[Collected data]
- - -

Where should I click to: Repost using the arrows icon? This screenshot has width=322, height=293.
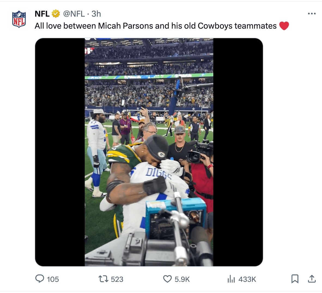coord(103,279)
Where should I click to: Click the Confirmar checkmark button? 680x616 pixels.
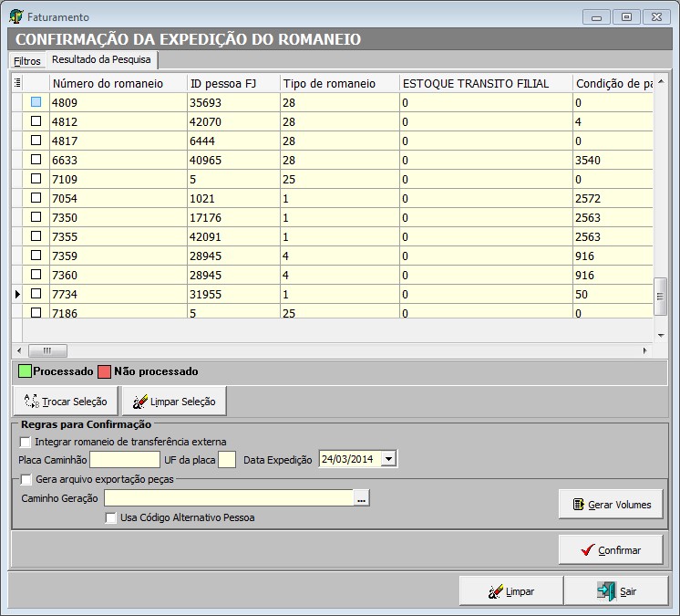tap(611, 550)
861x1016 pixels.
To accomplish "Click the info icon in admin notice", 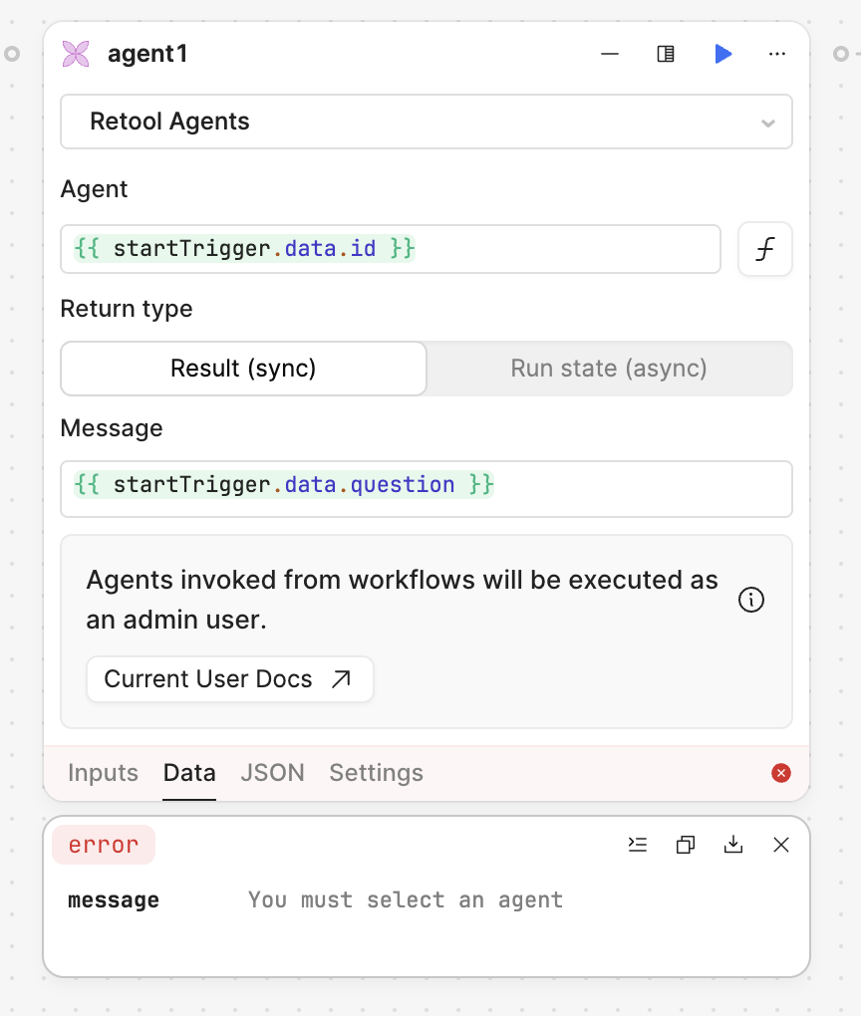I will 750,600.
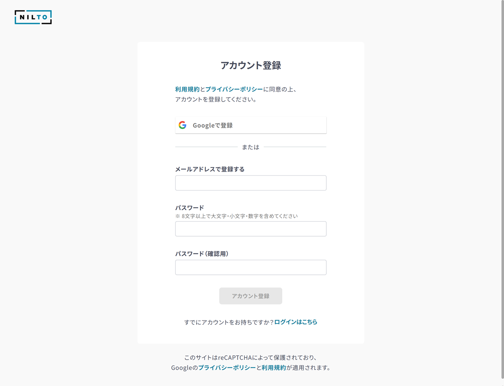Screen dimensions: 504x386
Task: Click the reCAPTCHA protection notice text
Action: coord(251,358)
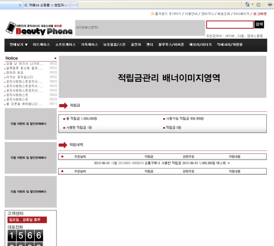Viewport: 274px width, 246px height.
Task: Click the Notice more arrow
Action: (x=55, y=58)
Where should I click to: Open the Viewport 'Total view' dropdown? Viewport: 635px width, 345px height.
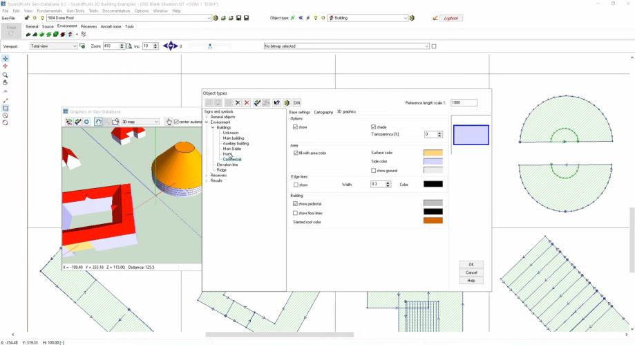75,46
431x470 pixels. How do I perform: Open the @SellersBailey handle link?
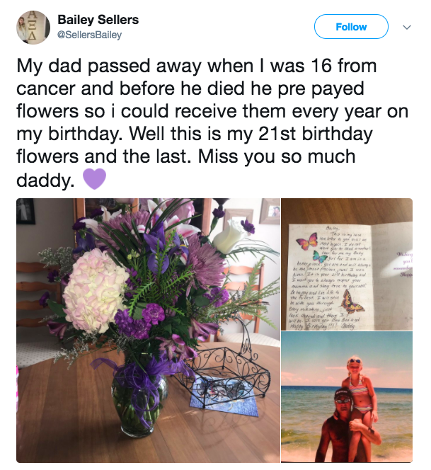(90, 35)
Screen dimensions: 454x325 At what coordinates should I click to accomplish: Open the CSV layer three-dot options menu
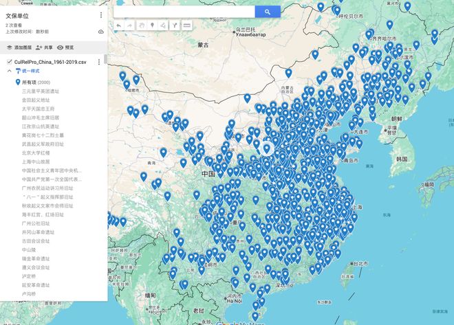click(x=99, y=62)
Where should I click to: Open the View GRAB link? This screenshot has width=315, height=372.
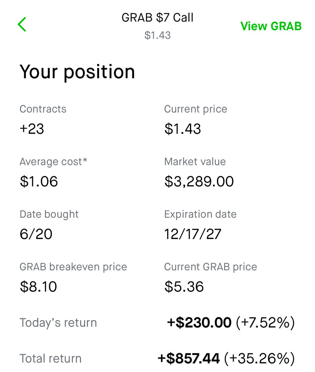[x=271, y=26]
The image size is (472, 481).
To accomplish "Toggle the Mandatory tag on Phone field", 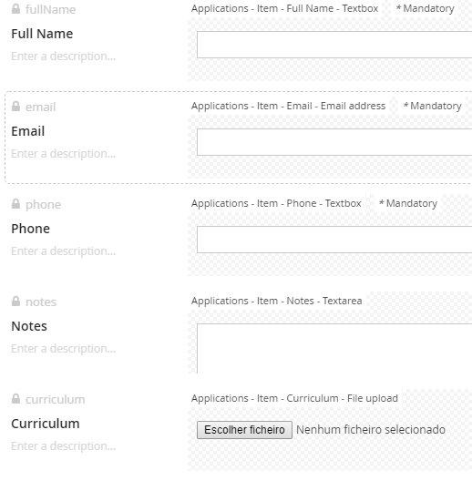I will [x=408, y=204].

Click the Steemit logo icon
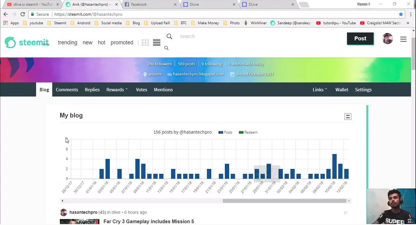pos(10,42)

- - -

• **PROBLEM STATEMENT**
Give back exactly the lines from the top of the records to the line containing "861x1016 pixels.", both included, and no pictures.

• **SOLUTION**
Where should I click to: Repost using the arrows icon? This screenshot has width=322, height=293.
coord(103,279)
Where should I click to: Click the Confirmar checkmark button? 680x616 pixels.
tap(611, 550)
861x1016 pixels.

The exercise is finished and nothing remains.